Fairness Assessment in Clinical Prediction Models

Fairness diagnostics provide a structured framework for examining whether model performance varies across protected or clinically important patient groups.

Jul 10, 2025

Introduction

Modern clinical prediction models are increasingly used to support medical decision-making, risk stratification, patient screening and resource allocation. Model development traditionally focuses on predictive performance measures such as discrimination and calibration. Metrics such as

AUC, sensitivity,
specificity or
predictive values

are routinely reported and often serve as the primary criteria for model evaluation.

However, acceptable overall performance does not necessarily imply that a model behaves similarly across different patient groups. Two models with nearly identical overall accuracy may produce substantially different results when evaluated separately in clinically relevant subpopulations.

Fairness assessment aims to identify and quantify these differences. Rather than assuming that a model is unbiased, fairness diagnostics provide a structured framework for examining whether model performance varies across protected or clinically important patient groups.

Objectives

The objectives of this analysis are: Develop predictive models for cardiovascular risk. Compare overall and subgroup-specific performance. Evaluate differences between male and female patient populations. Apply fairness diagnostics using the R ecosystem. Demonstrate how fairness metrics complement traditional model evaluation. The analysis follows the methodology presented in the fairmodels package documentation and extends it using a real clinical teaching dataset.

The analysis uses the Framingham cardiovascular dataset distributed with the R package riskCommunicator.

The objective is not to develop a production-ready clinical model but to illustrate fairness assessment concepts using realistic clinical data.

Predictive Models Two independent prediction models were developed: Logistic Regression A conventional generalized linear model representing a transparent and interpretable baseline approach. Random Forest A machine learning model capable of capturing non-linear relationships and complex interactions among predictors. Both models were trained on identical training data and evaluated on a separate test dataset.

The objective is not to develop a production-ready clinical model but to illustrate fairness assessment concepts using realistic clinical data.

Traditional Performance Evaluation

The results demonstrate that model behaviour is not identical across patient groups.

Several metrics show meaningful differences between male and female patients despite comparable overall model performance.

This observation highlights an important limitation of relying solely on aggregate performance measures.

Why Fairness Assessment?

Traditional performance metrics answer questions such as: How accurate is the model? How well does it discriminate? How many events are correctly identified?

Clinical prediction models may be deployed across diverse populations where unequal performance could have practical consequences.

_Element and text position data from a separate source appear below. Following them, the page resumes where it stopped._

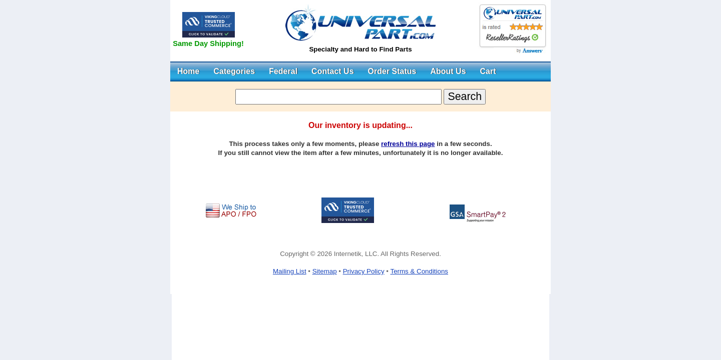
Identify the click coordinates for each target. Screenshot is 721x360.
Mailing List (289, 271)
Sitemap (324, 271)
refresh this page (408, 144)
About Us (448, 71)
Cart (488, 71)
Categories (234, 71)
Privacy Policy (364, 271)
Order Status (392, 71)
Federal (283, 71)
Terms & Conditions (419, 271)
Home (188, 71)
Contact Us (332, 71)
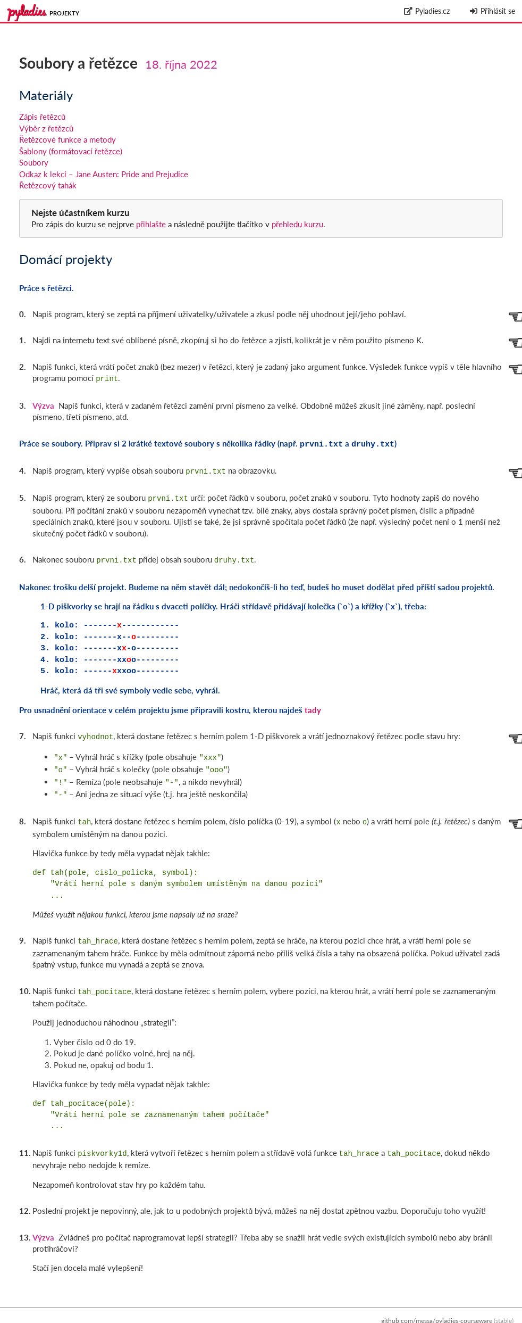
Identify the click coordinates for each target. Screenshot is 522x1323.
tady (313, 704)
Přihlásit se (492, 10)
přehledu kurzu (296, 224)
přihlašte (151, 224)
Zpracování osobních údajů (475, 1317)
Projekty (64, 13)
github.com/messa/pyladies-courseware (436, 1306)
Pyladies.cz (427, 10)
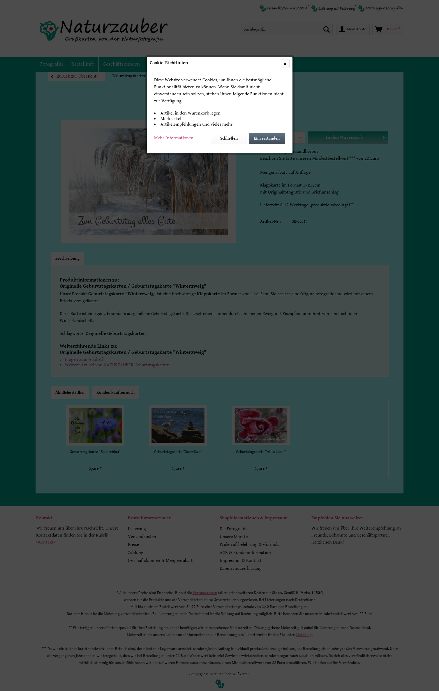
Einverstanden (267, 138)
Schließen (229, 138)
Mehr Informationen (173, 138)
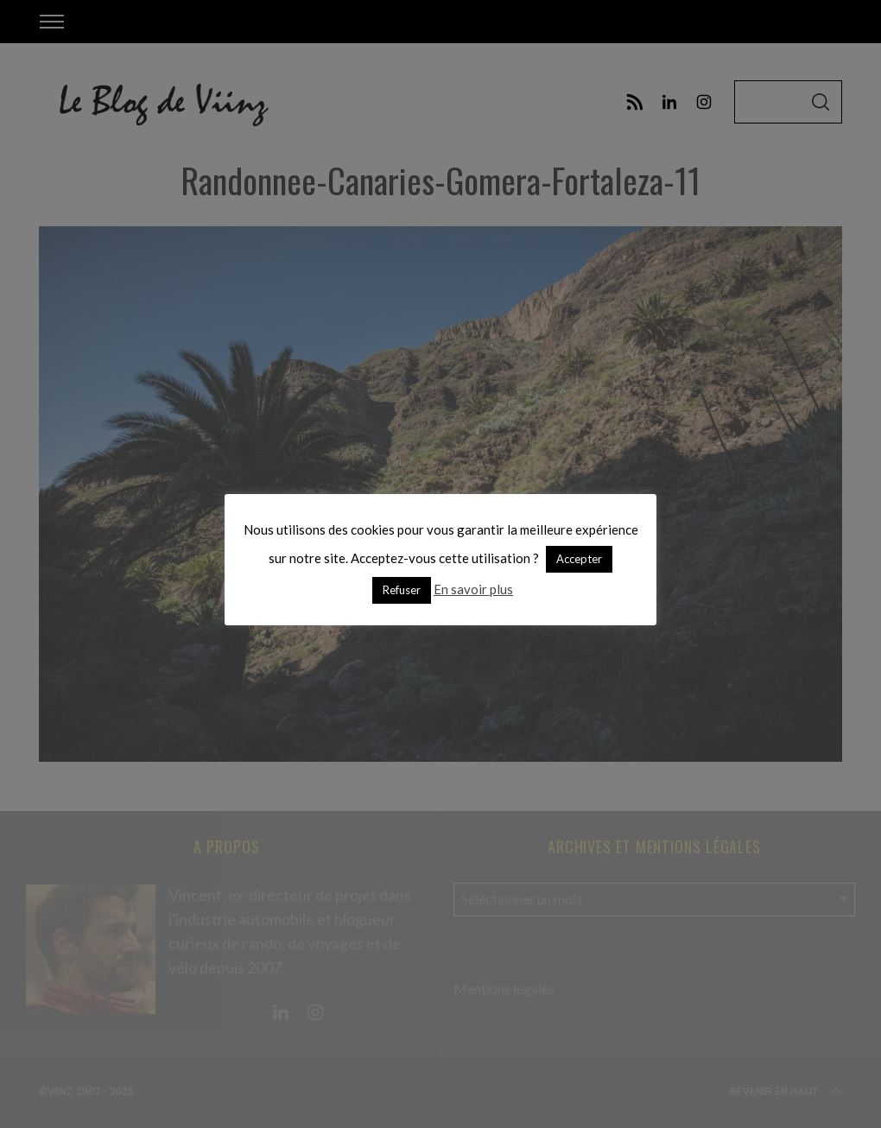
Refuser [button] (402, 590)
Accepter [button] (579, 559)
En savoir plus (473, 589)
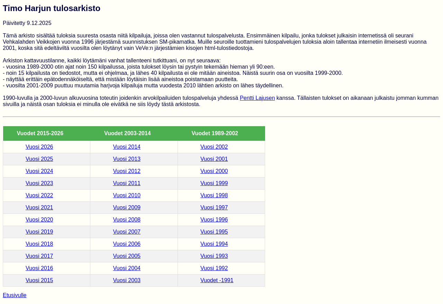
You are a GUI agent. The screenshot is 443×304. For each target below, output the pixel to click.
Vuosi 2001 (214, 159)
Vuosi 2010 (126, 195)
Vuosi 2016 (39, 268)
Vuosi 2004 (126, 268)
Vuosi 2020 (39, 220)
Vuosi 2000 (214, 171)
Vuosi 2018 (39, 244)
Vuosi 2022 (39, 195)
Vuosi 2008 (126, 220)
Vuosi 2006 (126, 244)
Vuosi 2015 (39, 280)
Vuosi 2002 (214, 147)
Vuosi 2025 (39, 159)
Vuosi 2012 (126, 171)
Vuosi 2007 (126, 232)
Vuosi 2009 (126, 207)
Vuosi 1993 (214, 256)
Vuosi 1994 (214, 244)
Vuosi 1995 (214, 232)
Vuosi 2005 (126, 256)
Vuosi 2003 (126, 280)
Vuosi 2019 (39, 232)
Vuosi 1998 (214, 195)
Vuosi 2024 (39, 171)
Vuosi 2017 (39, 256)
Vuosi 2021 (39, 207)
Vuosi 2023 (39, 183)
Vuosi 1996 (214, 220)
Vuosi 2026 (39, 147)
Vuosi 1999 (214, 183)
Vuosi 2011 (126, 183)
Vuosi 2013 (126, 159)
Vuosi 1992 (214, 268)
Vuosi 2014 (126, 147)
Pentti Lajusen (257, 98)
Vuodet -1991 (216, 280)
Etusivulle (14, 295)
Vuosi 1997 (214, 207)
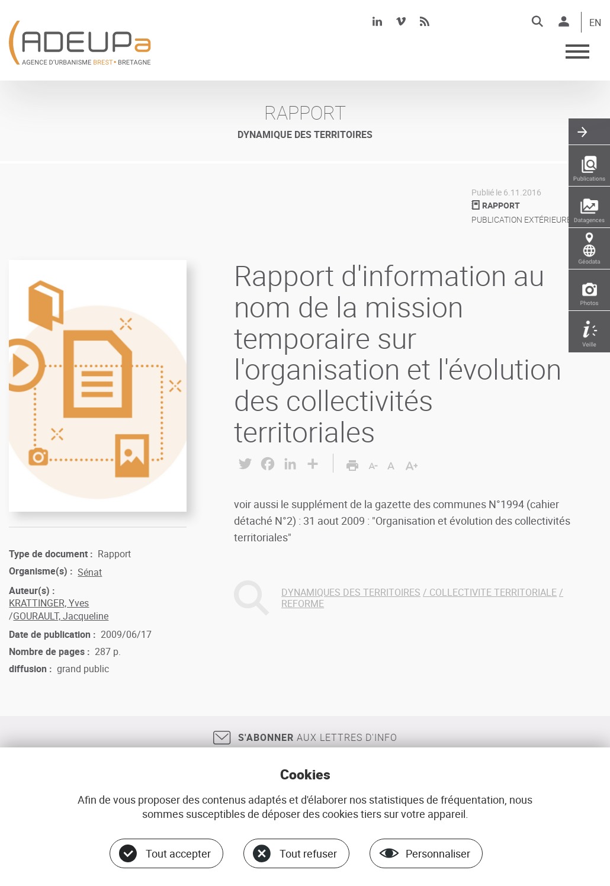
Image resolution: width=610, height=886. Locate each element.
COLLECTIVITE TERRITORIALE (493, 592)
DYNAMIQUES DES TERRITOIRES (350, 592)
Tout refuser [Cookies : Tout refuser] (308, 853)
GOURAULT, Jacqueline (60, 615)
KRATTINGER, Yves (49, 602)
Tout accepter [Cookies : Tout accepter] (178, 853)
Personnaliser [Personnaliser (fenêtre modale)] (438, 853)
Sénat (90, 572)
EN (595, 23)
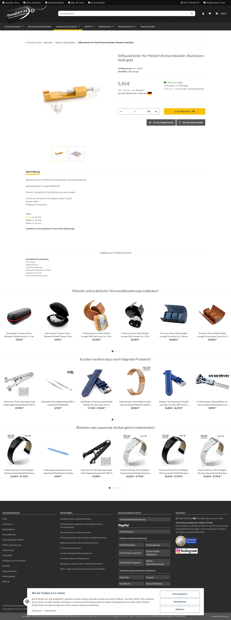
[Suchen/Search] (124, 13)
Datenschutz (51, 611)
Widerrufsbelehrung (11, 545)
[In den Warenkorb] (28, 52)
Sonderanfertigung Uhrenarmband (76, 553)
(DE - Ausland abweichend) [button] (193, 89)
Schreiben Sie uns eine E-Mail (208, 518)
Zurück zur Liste (34, 42)
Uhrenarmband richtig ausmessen (75, 532)
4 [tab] (118, 488)
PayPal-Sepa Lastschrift (130, 553)
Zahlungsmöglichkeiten (13, 539)
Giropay (150, 577)
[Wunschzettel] (209, 14)
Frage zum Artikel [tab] (53, 171)
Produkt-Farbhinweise (70, 548)
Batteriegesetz (8, 576)
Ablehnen (179, 609)
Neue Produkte (148, 26)
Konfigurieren (179, 602)
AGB (4, 519)
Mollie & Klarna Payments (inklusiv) (137, 570)
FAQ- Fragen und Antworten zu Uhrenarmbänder (82, 569)
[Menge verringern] (121, 111)
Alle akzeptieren (179, 594)
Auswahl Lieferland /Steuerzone (74, 558)
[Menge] (134, 111)
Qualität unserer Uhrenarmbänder (75, 519)
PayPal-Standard (127, 545)
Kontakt (6, 565)
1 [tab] (112, 351)
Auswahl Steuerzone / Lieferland (135, 93)
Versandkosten (9, 534)
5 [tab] (121, 488)
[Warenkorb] (221, 14)
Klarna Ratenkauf (154, 583)
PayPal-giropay (153, 545)
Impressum (37, 611)
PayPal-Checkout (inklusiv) (133, 538)
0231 (185, 518)
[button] (203, 14)
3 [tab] (118, 351)
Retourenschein (9, 571)
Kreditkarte (125, 583)
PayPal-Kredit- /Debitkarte (153, 553)
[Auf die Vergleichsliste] (161, 122)
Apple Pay (124, 577)
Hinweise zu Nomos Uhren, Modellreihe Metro (81, 563)
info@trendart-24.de (215, 2)
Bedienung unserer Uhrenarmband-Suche (79, 542)
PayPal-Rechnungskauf (130, 562)
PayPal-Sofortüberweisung (155, 562)
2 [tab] (115, 351)
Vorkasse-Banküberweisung (132, 519)
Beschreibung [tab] (33, 171)
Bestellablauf (8, 529)
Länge (28, 217)
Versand (139, 90)
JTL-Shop (225, 616)
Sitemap (6, 581)
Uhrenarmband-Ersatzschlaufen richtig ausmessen (83, 537)
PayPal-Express (127, 531)
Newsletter (7, 555)
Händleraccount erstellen (14, 560)
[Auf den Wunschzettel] (190, 122)
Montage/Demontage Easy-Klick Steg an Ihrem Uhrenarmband (81, 525)
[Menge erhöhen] (156, 111)
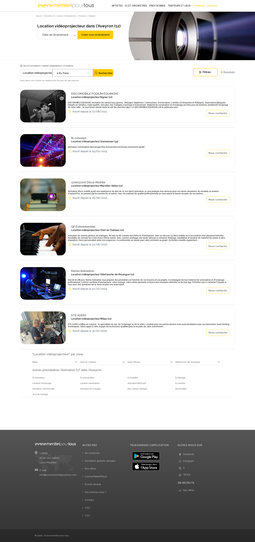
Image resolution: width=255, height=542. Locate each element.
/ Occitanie (82, 16)
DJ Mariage (180, 378)
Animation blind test (137, 383)
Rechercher (103, 73)
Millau (35, 362)
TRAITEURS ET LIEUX (179, 5)
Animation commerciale (43, 389)
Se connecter (92, 453)
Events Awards (93, 484)
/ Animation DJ (49, 16)
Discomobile (181, 389)
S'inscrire (212, 5)
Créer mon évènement (95, 34)
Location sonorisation (90, 383)
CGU (87, 507)
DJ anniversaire (87, 378)
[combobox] (72, 73)
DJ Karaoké (133, 378)
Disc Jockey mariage (137, 389)
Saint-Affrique (134, 362)
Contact (89, 500)
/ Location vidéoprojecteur (66, 16)
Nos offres (90, 468)
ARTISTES (117, 5)
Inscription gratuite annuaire (100, 461)
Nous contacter (217, 113)
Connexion (199, 5)
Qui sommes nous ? (95, 492)
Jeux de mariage (40, 394)
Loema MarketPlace (96, 476)
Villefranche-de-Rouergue (187, 362)
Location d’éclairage (41, 383)
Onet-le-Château (88, 362)
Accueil (39, 16)
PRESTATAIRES (157, 5)
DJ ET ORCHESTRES (136, 5)
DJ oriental (180, 383)
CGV (87, 515)
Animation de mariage (90, 389)
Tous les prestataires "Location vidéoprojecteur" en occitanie (46, 66)
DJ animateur (38, 378)
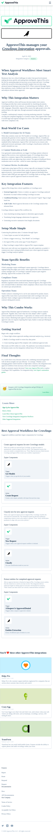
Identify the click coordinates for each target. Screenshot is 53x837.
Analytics (33, 59)
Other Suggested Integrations (11, 419)
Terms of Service (7, 802)
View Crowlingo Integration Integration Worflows (17, 416)
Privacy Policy (6, 814)
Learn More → (46, 392)
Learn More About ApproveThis (12, 414)
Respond (4, 780)
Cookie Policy (6, 806)
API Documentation (8, 795)
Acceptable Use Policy (9, 810)
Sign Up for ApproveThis (10, 407)
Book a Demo (6, 411)
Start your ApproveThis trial (34, 368)
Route (3, 776)
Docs (3, 791)
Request (4, 784)
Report (4, 772)
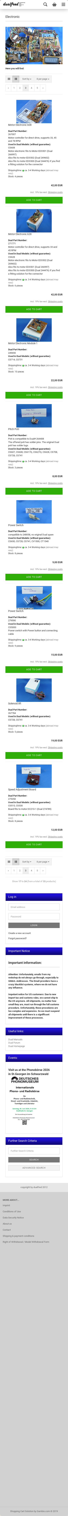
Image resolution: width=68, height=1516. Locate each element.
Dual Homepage (16, 1046)
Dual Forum (14, 1042)
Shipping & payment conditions (18, 1236)
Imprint (6, 1205)
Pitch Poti (13, 429)
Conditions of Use (12, 1211)
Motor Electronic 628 (20, 234)
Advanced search (34, 1168)
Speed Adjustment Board (22, 789)
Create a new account (19, 933)
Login (34, 925)
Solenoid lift (14, 703)
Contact (7, 1229)
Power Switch (16, 525)
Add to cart (34, 200)
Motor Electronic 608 (20, 124)
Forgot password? (17, 938)
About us (7, 1223)
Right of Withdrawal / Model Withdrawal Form (26, 1242)
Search (34, 1160)
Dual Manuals (15, 1039)
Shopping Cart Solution (21, 1511)
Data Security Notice (13, 1217)
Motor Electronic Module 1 (23, 343)
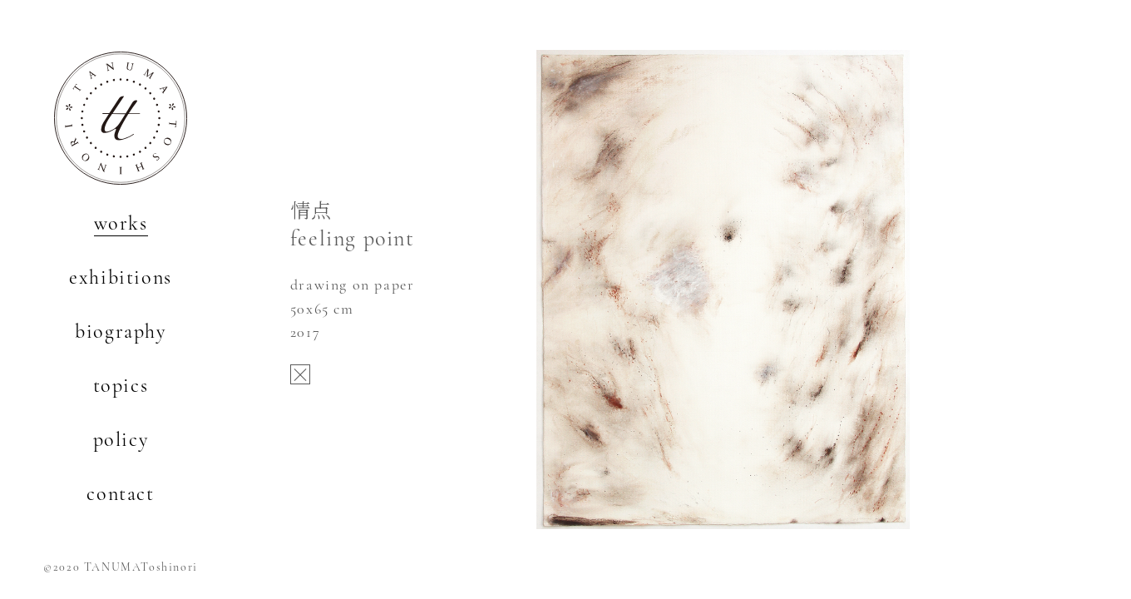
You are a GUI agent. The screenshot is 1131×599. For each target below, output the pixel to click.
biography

Fairness assessment therefore focuses on relative differences between groups rather than absolute model performance alone.

Fairness diagnostics ask a different question: Does the model perform similarly across different patient groups?

Fairness Diagnostics

The analysis uses the R package fairmodels, which builds upon the DALEX explainability framework.

Rather than introducing entirely new performance measures, fairness diagnostics reorganize familiar quantities such as: true positive rate, false positive rate, predictive values, overall accuracy into parity metrics that compare protected and privileged groups.

Values close to 1 indicate similar behaviour across groups, whereas larger deviations suggest subgroup differences.

Comparing Alternative Models

Fairness assessment is particularly useful when comparing multiple candidate models.

In this study, logistic regression and random forest models produced similar overall conclusions. The fairness heatmap provides a compact overview of subgroup behaviour across multiple fairness metrics simultaneously.

The heatmap demonstrates that fairness evaluation can be incorporated into routine model comparison workflows rather than being treated as a separate exercise.

Conclusions

This example demonstrates how fairness assessment can complement traditional clinical prediction model evaluation.

Key observations include:

Overall model performance may conceal subgroup-specific behaviour.
Standard metrics such as sensitivity, specificity and predictive values can vary substantially between patient groups.
Fairness diagnostics provide a structured framework for identifying and quantifying these differences.
Fairness assessment can be integrated into existing model development workflows using open-source R tools.

As predictive models become increasingly common in healthcare and life sciences, subgroup-level performance evaluation will likely become an important component of model governance, validation and regulatory review.

References

Framingham Dataset Framingham Heart Study teaching dataset distributed in the riskCommunicator R package.
fairmodels Package Basic Tutorial: https://cran.r-project.org/web/packages/fairmodels/vignettes/Basic_tutorial.html
Advanced Tutorial: https://cran.r-project.org/web/packages/fairmodels/vignettes/Advanced_tutorial.html

DALEX Biecek P. et al. Explainable Machine Learning and Model Auditing in R.